Student surveys said, “We love having them around and feel she is a wonderful addition. I would support additional support dogs both in our school and around the district,” and “It’s absolutely amazing how the dogs can get students who never interact with anything to interact with her and she helps open that door to help create those relationships.”

The Okemos Woof Pack is the emotional support dog program in Okemos Public Schools. From staff hangouts to walks starting at the senior center, the dogs bring joy everywhere.

“I come in from lunch duty and I just see staff on the ground laying with her and petting her and stuff like that. Just an opportunity to decompress and relax a little bit,” said Steve Stierley, principal of Kinawa 5-6.

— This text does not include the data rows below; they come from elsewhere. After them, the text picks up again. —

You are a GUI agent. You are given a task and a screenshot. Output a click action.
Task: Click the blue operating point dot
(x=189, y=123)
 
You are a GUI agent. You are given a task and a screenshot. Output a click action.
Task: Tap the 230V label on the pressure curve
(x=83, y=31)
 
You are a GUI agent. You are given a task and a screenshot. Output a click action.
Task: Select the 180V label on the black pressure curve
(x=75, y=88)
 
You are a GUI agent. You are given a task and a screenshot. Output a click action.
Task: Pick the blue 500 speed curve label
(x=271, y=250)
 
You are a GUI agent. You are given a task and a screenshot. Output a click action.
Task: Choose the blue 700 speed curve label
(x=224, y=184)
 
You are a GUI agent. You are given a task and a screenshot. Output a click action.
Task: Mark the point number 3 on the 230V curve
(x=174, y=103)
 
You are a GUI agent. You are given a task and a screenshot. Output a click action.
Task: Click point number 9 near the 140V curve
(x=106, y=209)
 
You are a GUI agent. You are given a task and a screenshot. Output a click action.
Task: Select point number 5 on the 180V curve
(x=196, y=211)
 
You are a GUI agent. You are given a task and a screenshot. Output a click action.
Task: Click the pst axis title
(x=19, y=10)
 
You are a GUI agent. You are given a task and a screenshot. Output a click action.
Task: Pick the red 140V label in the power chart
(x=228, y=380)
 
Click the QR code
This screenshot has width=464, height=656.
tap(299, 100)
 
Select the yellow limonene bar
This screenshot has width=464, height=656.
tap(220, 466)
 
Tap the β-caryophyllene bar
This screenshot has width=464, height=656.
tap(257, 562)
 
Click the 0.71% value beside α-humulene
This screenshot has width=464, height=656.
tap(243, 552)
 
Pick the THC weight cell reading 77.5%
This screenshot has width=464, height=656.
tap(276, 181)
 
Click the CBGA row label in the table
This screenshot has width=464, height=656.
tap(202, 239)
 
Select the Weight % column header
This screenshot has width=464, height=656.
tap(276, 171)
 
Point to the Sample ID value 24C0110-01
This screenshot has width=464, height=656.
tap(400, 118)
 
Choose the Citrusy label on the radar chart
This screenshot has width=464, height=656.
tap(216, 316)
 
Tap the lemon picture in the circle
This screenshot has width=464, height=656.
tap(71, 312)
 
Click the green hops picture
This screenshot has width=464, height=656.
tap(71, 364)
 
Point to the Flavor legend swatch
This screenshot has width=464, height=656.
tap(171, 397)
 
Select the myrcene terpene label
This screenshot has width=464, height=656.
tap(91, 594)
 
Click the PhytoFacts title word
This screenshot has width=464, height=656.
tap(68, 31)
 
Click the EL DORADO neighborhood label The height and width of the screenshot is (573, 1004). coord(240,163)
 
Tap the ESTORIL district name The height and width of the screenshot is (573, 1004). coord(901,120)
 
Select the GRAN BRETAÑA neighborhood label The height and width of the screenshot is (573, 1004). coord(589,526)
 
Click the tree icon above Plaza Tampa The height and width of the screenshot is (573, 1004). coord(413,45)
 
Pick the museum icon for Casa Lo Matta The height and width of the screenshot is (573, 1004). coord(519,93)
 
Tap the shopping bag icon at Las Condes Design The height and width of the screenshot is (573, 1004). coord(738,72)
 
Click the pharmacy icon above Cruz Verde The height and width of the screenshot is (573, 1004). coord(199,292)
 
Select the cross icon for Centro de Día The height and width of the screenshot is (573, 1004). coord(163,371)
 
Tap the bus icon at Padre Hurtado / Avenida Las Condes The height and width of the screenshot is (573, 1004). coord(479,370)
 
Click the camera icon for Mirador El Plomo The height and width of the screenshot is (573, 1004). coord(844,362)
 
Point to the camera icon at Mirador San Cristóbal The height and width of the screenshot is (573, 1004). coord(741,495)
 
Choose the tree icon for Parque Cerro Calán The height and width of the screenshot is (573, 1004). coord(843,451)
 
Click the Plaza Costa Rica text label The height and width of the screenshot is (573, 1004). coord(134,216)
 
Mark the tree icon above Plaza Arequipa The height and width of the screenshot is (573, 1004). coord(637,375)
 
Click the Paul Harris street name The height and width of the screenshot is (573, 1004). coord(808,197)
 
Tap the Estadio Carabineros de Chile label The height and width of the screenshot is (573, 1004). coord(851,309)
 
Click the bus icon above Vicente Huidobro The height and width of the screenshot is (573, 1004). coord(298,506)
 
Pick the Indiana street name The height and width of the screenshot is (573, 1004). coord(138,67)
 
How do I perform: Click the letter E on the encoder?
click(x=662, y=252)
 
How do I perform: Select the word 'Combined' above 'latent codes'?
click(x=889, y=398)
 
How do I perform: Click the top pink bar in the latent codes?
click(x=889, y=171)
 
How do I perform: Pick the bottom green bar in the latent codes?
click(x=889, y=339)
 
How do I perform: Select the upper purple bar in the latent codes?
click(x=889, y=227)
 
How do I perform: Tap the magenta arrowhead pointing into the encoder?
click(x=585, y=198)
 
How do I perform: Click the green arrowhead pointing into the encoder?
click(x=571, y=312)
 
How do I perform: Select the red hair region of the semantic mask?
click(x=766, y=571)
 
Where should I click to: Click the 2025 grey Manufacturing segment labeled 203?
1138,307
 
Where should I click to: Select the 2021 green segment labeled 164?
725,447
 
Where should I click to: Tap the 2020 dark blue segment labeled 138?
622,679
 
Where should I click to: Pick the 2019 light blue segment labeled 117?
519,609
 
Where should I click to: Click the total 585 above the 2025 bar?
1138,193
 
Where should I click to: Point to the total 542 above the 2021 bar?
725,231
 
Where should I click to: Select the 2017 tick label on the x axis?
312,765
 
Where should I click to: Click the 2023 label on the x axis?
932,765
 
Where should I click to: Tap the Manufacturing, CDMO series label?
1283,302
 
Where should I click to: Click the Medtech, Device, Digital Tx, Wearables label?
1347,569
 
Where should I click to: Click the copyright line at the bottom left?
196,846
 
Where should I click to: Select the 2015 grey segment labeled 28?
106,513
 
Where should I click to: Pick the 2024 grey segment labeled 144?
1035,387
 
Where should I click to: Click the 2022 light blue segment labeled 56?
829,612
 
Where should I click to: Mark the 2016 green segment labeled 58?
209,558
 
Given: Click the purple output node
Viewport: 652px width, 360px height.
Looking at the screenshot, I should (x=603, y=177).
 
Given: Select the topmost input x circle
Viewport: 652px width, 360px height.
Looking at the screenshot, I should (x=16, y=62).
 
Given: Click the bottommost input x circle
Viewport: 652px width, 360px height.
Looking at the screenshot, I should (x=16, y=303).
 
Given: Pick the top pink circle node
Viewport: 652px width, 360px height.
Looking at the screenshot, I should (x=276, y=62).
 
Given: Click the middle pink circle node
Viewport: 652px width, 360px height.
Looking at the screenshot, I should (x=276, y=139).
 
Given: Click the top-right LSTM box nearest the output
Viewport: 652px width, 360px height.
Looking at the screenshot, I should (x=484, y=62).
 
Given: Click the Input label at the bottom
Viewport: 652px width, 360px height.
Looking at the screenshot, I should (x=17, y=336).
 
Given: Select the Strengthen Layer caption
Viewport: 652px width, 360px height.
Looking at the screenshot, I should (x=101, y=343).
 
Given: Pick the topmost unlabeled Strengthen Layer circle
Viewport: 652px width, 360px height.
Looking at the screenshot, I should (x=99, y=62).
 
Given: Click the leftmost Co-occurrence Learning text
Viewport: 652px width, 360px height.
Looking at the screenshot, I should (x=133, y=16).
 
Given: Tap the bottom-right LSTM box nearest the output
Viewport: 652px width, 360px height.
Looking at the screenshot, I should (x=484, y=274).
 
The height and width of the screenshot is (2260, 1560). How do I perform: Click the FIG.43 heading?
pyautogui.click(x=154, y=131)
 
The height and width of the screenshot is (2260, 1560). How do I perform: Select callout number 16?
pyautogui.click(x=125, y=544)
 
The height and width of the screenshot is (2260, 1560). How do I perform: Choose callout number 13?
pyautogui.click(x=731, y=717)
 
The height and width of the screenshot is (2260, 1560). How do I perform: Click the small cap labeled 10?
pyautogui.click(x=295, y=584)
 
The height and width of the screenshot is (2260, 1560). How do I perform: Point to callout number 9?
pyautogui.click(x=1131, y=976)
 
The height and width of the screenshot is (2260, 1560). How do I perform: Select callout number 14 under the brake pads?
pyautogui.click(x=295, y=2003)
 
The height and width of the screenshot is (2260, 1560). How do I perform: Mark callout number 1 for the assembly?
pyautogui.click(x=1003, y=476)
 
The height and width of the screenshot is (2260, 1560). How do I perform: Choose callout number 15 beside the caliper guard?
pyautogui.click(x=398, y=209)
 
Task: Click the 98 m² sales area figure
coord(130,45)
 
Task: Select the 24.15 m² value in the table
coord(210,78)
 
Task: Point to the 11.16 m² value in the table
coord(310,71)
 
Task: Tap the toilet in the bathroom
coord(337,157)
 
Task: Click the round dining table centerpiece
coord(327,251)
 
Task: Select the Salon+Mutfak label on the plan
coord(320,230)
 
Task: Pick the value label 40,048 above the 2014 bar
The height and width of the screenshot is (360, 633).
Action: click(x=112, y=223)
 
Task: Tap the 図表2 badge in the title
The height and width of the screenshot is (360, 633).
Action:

The program has six emotional support dogs. With two at Okemos High School and Chippewa Middle School, Kinawa 5-6, Bennet Woods and Hiawatha all having a dog with a staff handler. 

“After school I come in from car line and staff are all around her and she makes their day,” said Stierley.  

Students also can work with the dogs in the junior handler program. Hannah Alstrom is the Okemos High School facility dog student coordinator and wants to build the program.

“Madam (the high school program advisor and dog handler) asked me to join the program last year as I have many years of dog experience and dog training and experience to help build the junior handler program,” Alstrom said.

The junior handler program is an independent study that would give students the ability to learn how to train the dogs and take care of them during school.

“So, during fourth hour every day, I go to the dogs’ rooms, and I work with the dogs. So, things that I do on a daily basis. I do training to keep up with the practices, tricks training,” Alstrom said. “We also do weekly visits to students during lunch since it is during my fourth hour. I will go walk one of the dogs and go and greet students during lunch.”

The Woof Pack is also working on research about the emotional impacts that therapy dogs have on education. Molly Turner, a science teacher and handler for the program, leads the charge.

“We have the screener data, and here we have the attendance data and how’s that looking for some of our students who might be needing a little extra support,” said Turner.

Turner also talks about the possibility of future research within early education, once the program is more established in the elementary schools.  

“Once the elementary dogs get more established, really looking at the connection between the dogs and early literacy, skill building,” Turner said.